(Directive):
Please turn every line of the records into a numbered list, skipping any blank lines. Leave the pictures out of your answer.

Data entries
------------------------
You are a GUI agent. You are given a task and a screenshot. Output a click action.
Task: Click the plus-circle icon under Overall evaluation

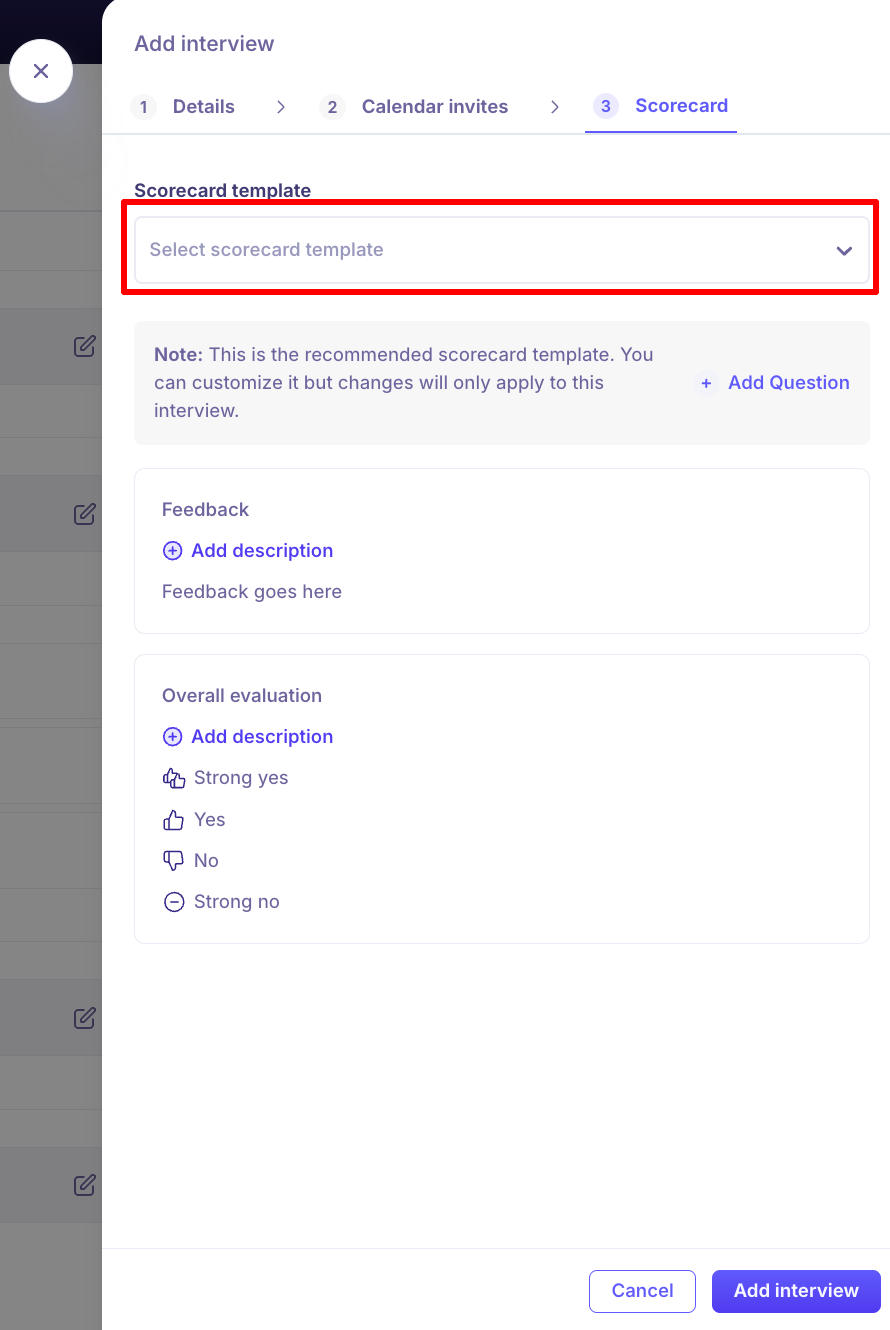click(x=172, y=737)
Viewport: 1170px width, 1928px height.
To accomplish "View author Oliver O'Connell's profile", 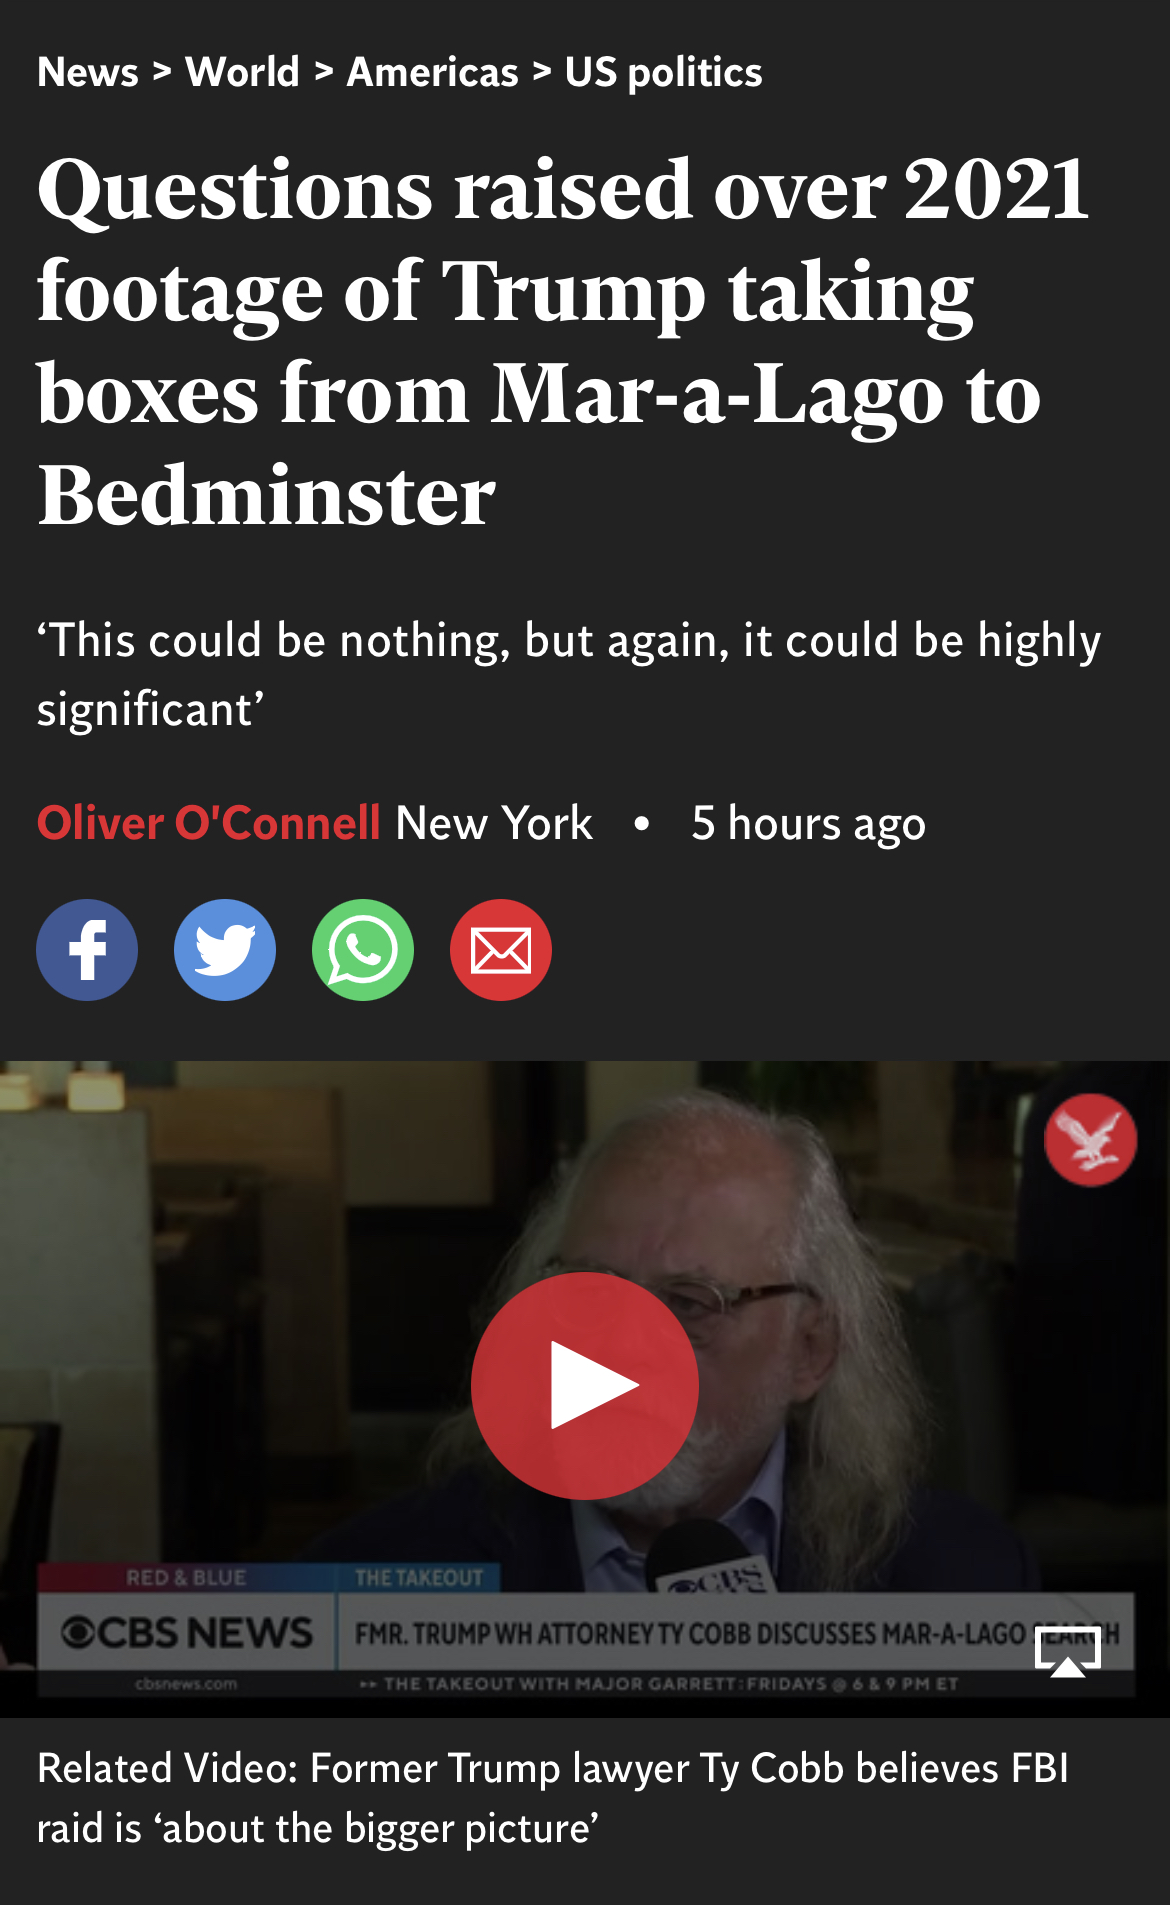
------------------------
(The completed task):
1. You are a GUI agent. You are given a task and a screenshot. Output a click action.
2. Task: Click the plus-circle icon under Overall evaluation
3. click(x=172, y=737)
4. Viewport: 1170px width, 1928px height.
5. To accomplish "View author Oliver O'Connell's profile", 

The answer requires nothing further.